Anđela Kričak

Personal information
- Date of birth: 13 February 1999 (age 26)
- Place of birth: Kruševac, Serbia
- Height: 1.57 m (5 ft 2 in)
- Position: Midfielder

Team information
- Current team: Ünye Kadın
- Number: 19

Youth career
- 2013–2015: Napredak Kruševac

College career
- Years: Team / Apps / (Gls)
- 2019–2022: East Tennessee State Buccaneers / 45 / (3)

Senior career*
- Years: Team / Apps / (Gls)
- 2018–2019: Spartak Subotica
- 2023–2024: San Ġwann
- 2024–: Ünye Kadın / 9 / (0)

International career^{‡}
- Serbia U17
- Serbia U19

= Anđela Kričak =

Serbian footballer (born 1999)

Anđela Kričak (Анђела Кричак; born 13 February 1999), also known as Andjela "Nadja" Kricak, is a Serbian women's football midfielder who plays for Ünye Gücü F.K. in the Turkish Super League. She was part of the Serbia women's national U17 and U19 teams.

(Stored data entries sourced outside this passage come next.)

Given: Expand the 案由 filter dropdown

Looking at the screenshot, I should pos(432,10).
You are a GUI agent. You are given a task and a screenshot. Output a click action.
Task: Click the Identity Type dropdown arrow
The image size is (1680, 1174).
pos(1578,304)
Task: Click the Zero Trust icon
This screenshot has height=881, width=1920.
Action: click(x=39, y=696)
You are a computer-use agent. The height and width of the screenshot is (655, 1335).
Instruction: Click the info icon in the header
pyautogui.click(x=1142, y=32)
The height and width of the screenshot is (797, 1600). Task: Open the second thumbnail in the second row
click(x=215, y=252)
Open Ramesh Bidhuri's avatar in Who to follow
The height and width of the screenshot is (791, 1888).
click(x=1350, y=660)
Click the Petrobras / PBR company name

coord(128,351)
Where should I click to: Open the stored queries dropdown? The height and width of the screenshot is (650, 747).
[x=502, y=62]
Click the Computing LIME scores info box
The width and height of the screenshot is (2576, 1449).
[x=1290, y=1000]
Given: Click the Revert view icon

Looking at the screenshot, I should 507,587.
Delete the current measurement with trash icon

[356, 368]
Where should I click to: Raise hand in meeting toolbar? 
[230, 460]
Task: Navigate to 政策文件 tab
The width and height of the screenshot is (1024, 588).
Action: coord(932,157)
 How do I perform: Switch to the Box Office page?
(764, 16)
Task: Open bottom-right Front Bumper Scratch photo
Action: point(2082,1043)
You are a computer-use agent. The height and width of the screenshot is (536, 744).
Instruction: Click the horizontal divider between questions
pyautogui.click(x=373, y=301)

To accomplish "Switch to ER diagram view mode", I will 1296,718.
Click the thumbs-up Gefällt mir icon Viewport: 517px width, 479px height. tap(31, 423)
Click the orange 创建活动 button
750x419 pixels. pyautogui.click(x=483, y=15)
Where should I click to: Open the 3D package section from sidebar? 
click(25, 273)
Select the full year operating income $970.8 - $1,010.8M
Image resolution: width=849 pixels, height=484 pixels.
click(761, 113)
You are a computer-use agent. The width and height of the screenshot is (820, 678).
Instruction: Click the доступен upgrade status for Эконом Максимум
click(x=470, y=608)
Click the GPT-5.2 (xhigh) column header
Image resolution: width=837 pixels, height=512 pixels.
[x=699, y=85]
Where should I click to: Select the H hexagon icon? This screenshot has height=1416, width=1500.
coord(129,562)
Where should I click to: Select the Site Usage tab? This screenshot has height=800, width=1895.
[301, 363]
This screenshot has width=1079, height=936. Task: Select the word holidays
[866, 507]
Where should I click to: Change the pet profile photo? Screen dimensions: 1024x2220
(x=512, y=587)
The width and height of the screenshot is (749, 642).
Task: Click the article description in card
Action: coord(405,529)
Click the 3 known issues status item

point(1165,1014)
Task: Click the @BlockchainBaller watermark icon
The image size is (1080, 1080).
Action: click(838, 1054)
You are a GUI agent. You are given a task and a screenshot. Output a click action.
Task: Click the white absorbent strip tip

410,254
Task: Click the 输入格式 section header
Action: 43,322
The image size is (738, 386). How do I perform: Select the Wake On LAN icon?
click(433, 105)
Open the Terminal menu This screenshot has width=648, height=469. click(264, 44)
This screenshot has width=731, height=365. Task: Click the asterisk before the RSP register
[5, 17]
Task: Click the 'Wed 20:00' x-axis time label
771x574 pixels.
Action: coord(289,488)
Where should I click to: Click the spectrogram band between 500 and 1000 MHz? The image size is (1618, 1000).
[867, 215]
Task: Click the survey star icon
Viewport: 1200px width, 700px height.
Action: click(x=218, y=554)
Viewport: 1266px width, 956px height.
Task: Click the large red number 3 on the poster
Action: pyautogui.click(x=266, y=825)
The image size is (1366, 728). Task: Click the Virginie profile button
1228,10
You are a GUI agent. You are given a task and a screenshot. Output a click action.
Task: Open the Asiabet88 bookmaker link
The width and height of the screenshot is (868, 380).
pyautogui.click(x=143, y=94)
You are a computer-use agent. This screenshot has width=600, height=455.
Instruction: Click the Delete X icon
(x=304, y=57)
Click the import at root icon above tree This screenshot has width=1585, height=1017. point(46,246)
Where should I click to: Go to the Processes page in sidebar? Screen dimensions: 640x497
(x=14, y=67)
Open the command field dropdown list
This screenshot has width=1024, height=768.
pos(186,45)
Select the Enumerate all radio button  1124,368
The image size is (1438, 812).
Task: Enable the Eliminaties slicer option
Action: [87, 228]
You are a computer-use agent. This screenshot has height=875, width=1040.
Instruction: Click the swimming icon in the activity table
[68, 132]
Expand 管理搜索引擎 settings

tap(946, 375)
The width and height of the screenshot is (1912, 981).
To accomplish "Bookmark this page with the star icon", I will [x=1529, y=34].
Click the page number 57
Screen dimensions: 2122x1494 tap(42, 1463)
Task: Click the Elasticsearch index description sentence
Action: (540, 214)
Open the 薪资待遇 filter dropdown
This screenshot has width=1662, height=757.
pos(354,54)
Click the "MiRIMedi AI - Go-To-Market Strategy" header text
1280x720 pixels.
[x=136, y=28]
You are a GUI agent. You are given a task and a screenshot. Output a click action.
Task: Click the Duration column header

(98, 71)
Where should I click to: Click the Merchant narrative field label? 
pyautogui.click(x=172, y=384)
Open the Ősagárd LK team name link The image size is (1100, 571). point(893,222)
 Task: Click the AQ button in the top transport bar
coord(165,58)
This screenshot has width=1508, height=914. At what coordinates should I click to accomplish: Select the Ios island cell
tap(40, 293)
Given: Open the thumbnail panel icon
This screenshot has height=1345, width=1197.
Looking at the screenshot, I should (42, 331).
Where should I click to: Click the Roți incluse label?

== Early years in sport ==
Kricak started playing football around the age of eight or nine. Influenced by her brother, she followed him, who entered a newly founded local football club. In her early years, she played mostly with boys.

Between 2013 and 2015, she played for the local club ŽFK Napredak Kruševac. In the 2018–19 season, she was with ŽFK Spartak Subotica, and took part at the 2018–19 UEFA Women's Champions League for her team.

From 2019 to 2022, she played in the United States for the college team East Tennessee State Buccaneers women's soccer. She scored three goals in 45 matches played in total.

== Club career ==
Kricak is tall, and plays in the midfielder position.

After returning to Europe, she joined San Ġwann F.C. in the Maltese Women's League. During this time, she was tasked with the coaching of the club's U16 team.

End July 2024, Kricak moved to Turkey, and signed with the newly to the Turkish Super League promoted club Ünye Gücü F.K.

== International career ==
Kricak was part of the Serbia U17 and Serbia U19 national teams.

== Personal life ==
Anđela Kričak, in Romanized form Andjela "Nadja" Kricak, was born in Kruševac, Serbia on 13 February 1999.

After completing her high school education, she went to the United States, and attended East Tennessee State University in Johnson City, Tennessee for the study of Sports science majoring in sports coaching.